对于稀疏的scipy矩阵,将行设置为零的最有效方法是什么?

时间:2013-11-05 08:48:39

标签: python matlab numpy scipy sparse-matrix

我正在尝试将以下MATLAB代码转换为Python,并且无法找到在任何合理时间内都能正常工作的解决方案。

M = diag(sum(a)) - a;
where = vertcat(in, out);
M(where,:) = 0;
M(where,where) = 1;

这里,a是稀疏矩阵,其中是向量(如进/出)。我使用Python的解决方案是:

M = scipy.sparse.diags([degs], [0]) - A
where = numpy.hstack((inVs, outVs)).astype(int)
M = scipy.sparse.lil_matrix(M)
M[where, :] = 0  # This is the slowest line
M[where, where] = 1
M = scipy.sparse.csc_matrix(M)

但由于A是334863x334863,这需要三分钟。如果有人对如何加快速度有任何建议,请提供帮助!为了进行比较,MATLAB在不知不觉中快速完成了同样的步骤。

谢谢!

3 个答案:

答案 0 :(得分:8)

对alko / seberg的方法略有不同。我发现循环令人不安,所以我花了今天早上的大部分时间想办法摆脱它。以下并不总是比其他方法更快。
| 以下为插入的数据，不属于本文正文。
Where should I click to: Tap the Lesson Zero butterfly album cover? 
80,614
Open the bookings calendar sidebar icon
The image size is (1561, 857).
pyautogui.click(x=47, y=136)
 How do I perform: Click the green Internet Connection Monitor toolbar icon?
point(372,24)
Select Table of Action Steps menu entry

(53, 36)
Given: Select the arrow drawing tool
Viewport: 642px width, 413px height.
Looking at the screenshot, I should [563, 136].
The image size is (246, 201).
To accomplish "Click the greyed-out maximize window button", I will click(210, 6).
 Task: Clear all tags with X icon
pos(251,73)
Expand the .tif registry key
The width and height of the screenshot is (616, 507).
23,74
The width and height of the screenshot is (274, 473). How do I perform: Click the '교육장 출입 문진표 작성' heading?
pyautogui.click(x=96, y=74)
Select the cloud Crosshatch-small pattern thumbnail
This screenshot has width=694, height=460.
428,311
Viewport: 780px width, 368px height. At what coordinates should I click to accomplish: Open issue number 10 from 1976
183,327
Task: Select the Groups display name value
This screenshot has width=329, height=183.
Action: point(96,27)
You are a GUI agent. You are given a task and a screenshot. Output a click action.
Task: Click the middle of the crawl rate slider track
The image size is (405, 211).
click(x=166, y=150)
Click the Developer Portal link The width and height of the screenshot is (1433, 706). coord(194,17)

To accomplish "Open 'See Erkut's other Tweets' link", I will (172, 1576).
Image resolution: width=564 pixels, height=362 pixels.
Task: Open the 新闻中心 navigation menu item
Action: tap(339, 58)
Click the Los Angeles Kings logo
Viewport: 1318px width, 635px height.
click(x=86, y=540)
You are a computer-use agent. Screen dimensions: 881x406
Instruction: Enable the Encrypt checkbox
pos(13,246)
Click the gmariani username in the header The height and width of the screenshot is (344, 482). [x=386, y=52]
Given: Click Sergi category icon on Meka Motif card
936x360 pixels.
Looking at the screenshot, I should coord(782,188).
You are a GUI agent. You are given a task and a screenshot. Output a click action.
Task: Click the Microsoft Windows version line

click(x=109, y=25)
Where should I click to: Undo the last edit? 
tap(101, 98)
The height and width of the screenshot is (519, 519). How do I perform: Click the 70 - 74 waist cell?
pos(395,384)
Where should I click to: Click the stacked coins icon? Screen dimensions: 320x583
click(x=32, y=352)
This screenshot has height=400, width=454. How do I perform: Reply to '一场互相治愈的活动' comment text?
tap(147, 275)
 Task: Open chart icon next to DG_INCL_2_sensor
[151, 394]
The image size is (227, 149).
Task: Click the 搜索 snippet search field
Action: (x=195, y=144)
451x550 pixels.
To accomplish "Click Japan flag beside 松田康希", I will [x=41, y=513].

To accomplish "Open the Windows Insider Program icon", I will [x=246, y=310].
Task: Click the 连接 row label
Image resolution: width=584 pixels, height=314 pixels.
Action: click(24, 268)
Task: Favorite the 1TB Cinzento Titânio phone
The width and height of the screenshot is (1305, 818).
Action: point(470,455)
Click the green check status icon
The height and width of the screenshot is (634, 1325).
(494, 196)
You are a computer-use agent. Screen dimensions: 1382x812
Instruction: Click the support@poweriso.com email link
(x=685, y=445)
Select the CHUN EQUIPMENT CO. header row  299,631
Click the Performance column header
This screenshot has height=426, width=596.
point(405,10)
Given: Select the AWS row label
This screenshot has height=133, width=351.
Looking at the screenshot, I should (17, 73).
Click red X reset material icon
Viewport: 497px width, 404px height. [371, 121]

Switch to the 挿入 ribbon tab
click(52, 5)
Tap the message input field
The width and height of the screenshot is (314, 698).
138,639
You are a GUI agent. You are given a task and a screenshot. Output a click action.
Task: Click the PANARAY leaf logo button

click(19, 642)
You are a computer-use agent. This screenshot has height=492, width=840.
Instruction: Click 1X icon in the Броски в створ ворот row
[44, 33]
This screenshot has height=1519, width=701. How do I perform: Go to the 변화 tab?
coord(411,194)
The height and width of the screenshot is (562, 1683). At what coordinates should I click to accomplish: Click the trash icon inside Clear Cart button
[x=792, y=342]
它表现得越好,越多的行被归零,矩阵越稀疏:

def csr_zero_rows(csr, rows_to_zero):
    rows, cols = csr.shape
    mask = np.ones((rows,), dtype=np.bool)
    mask[rows_to_zero] = False
    nnz_per_row = np.diff(csr.indptr)

    mask = np.repeat(mask, nnz_per_row)
    nnz_per_row[rows_to_zero] = 0
    csr.data = csr.data[mask]
    csr.indices = csr.indices[mask]
    csr.indptr[1:] = np.cumsum(nnz_per_row)

试驾两种方法:

rows, cols = 334863, 334863
a = sps.rand(rows, cols, density=0.00001, format='csr')
b = a.copy()
rows_to_zero = np.random.choice(np.arange(rows), size=10000, replace=False)

In [117]: a
Out[117]: 
<334863x334863 sparse matrix of type '<type 'numpy.float64'>'
    with 1121332 stored elements in Compressed Sparse Row format>

In [118]: %timeit -n1 -r1 csr_rows_set_nz_to_val(a, rows_to_zero)
1 loops, best of 1: 75.8 ms per loop

In [119]: %timeit -n1 -r1 csr_zero_rows(b, rows_to_zero)
1 loops, best of 1: 32.5 ms per loop

当然:

np.allclose(a.data, b.data)
Out[122]: True

np.allclose(a.indices, b.indices)
Out[123]: True

np.allclose(a.indptr, b.indptr)
Out[124]: True

答案 1 :(得分:7)

我用于类似任务的解决方案attributes to @seberg并且不会转换为lil格式:

import scipy.sparse
import numpy
import time

def csr_row_set_nz_to_val(csr, row, value=0):
    """Set all nonzero elements (elements currently in the sparsity pattern)
    to the given value. Useful to set to 0 mostly.
    """
    if not isinstance(csr, scipy.sparse.csr_matrix):
        raise ValueError('Matrix given must be of CSR format.')
    csr.data[csr.indptr[row]:csr.indptr[row+1]] = value

def csr_rows_set_nz_to_val(csr, rows, value=0):
    for row in rows:
        csr_row_set_nz_to_val(csr, row)
    if value == 0:
        csr.eliminate_zeros()

用时间包装您的评估

def evaluate(size):
    degs = [1]*size
    inVs = list(xrange(1, size, size/25))
    outVs = list(xrange(5, size, size/25))
    where = numpy.hstack((inVs, outVs)).astype(int)
    start_time = time.time()
    A = scipy.sparse.csc_matrix((size, size))
    M = scipy.sparse.diags([degs], [0]) - A
    csr_rows_set_nz_to_val(M, where)
    return time.time()-start_time

并测试其表现:

>>> print 'elapsed %.5f seconds' % evaluate(334863)
elapsed 0.53054 seconds

答案 2 :(得分:0)

如果您不喜欢在稀疏矩阵的内部进行挖掘,您也可以使用对角矩阵的稀疏矩阵乘法:

def zero_rows(M, rows_to_zero):

    ixs = numpy.ones(M.shape[0], int)
    ixs[rows_to_zero] = 0
    D = sparse.diags(ixs)
    res = D * M
    return res